# About this exercise
Examine each line of the data. Copy those that contain the string "icon".

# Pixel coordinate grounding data
※

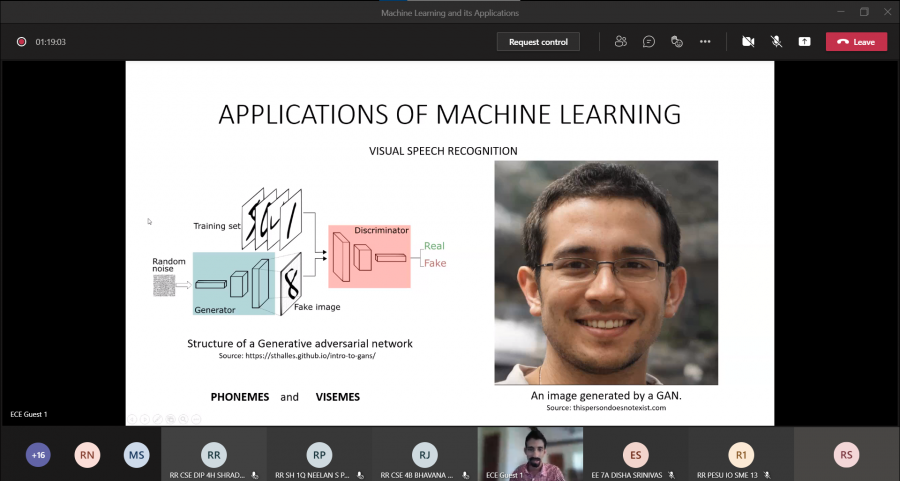This screenshot has width=900, height=481.
Task: Select the ECE Guest 1 video tile
Action: pyautogui.click(x=529, y=455)
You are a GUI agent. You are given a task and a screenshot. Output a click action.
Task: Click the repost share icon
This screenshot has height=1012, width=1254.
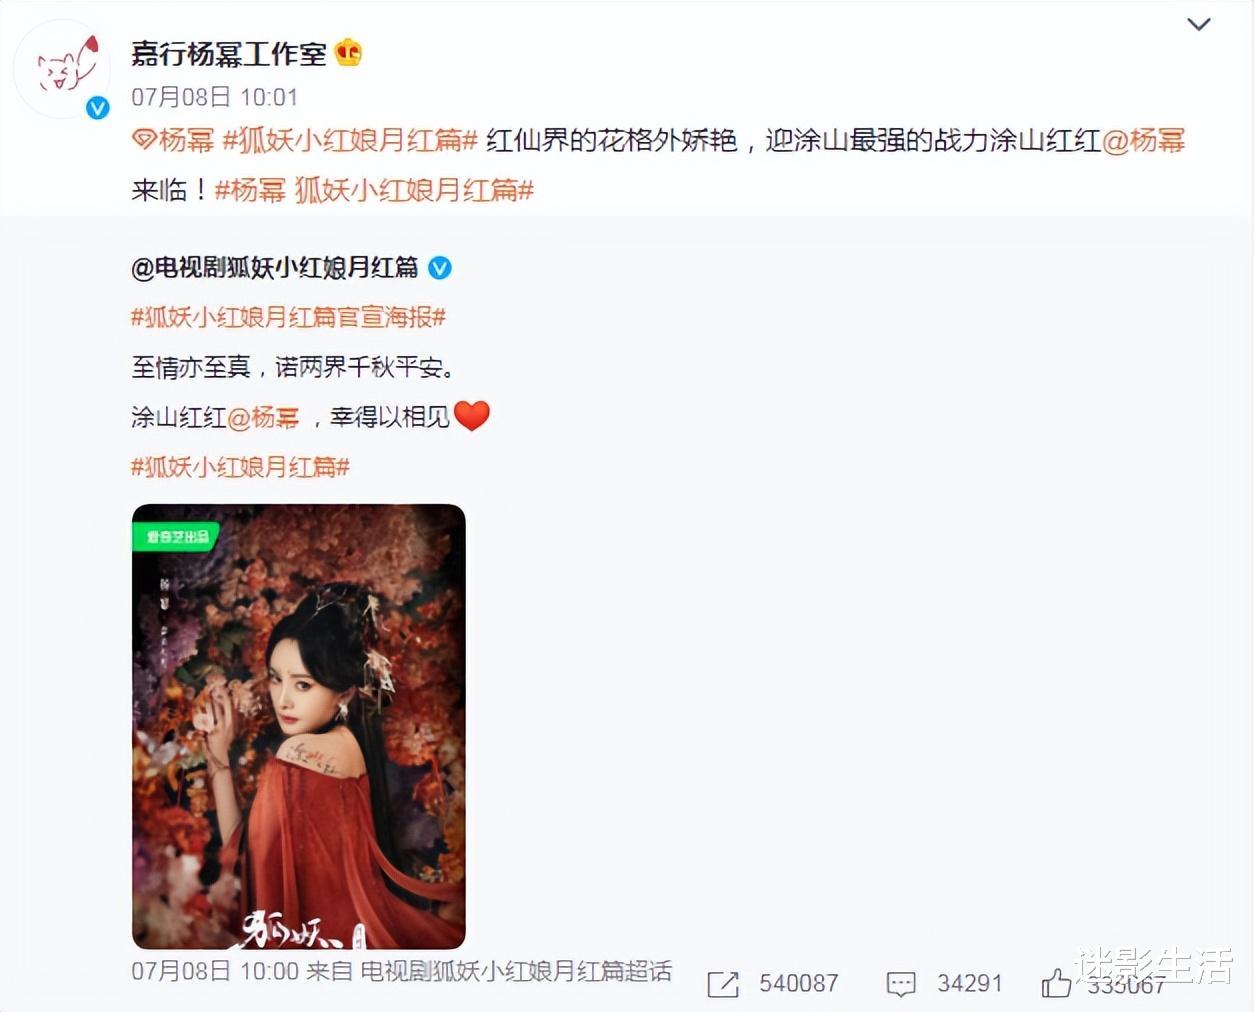click(x=722, y=984)
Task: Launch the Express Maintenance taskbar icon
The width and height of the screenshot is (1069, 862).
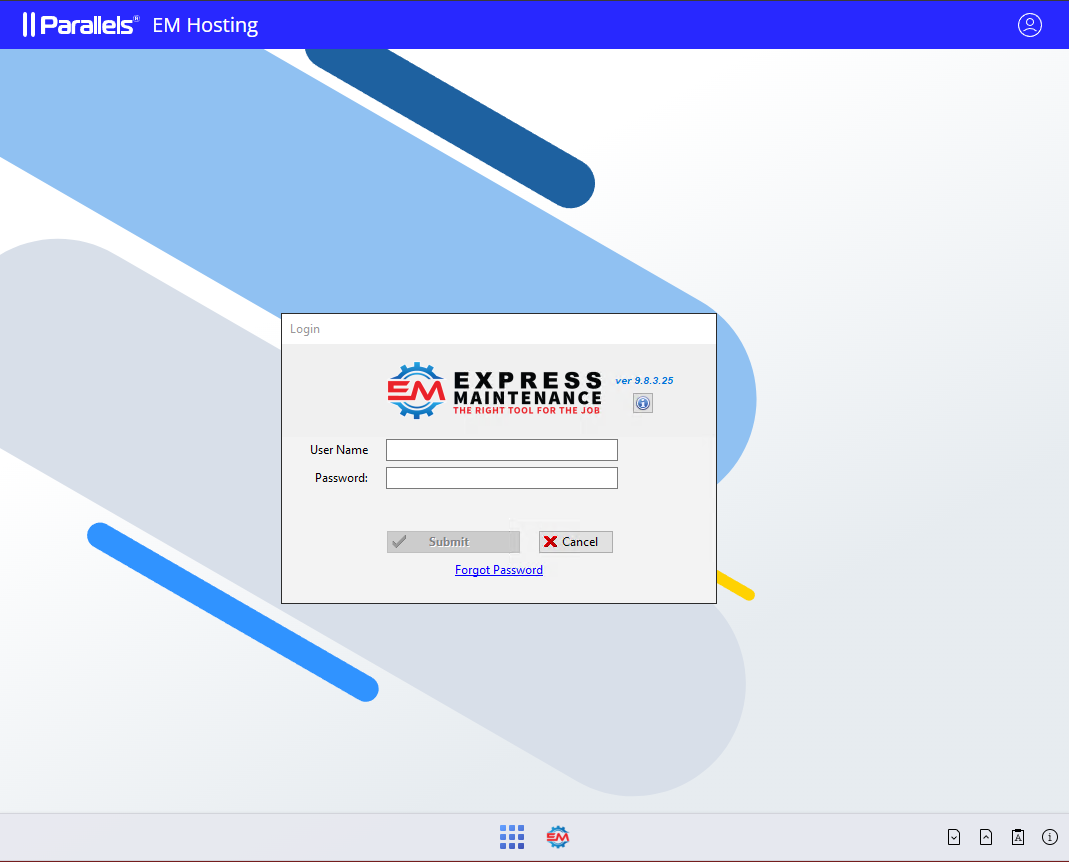Action: [557, 837]
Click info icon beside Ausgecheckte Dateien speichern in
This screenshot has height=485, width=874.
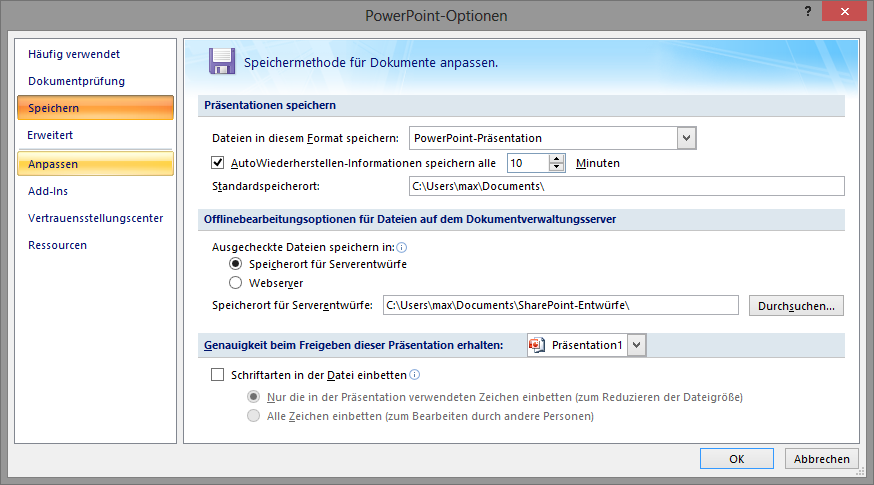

※

# Exercise answer
Task: Click the repost share icon
Task: Launch the Express Maintenance taskbar icon
Click info icon beside Ausgecheckte Dateien speichern in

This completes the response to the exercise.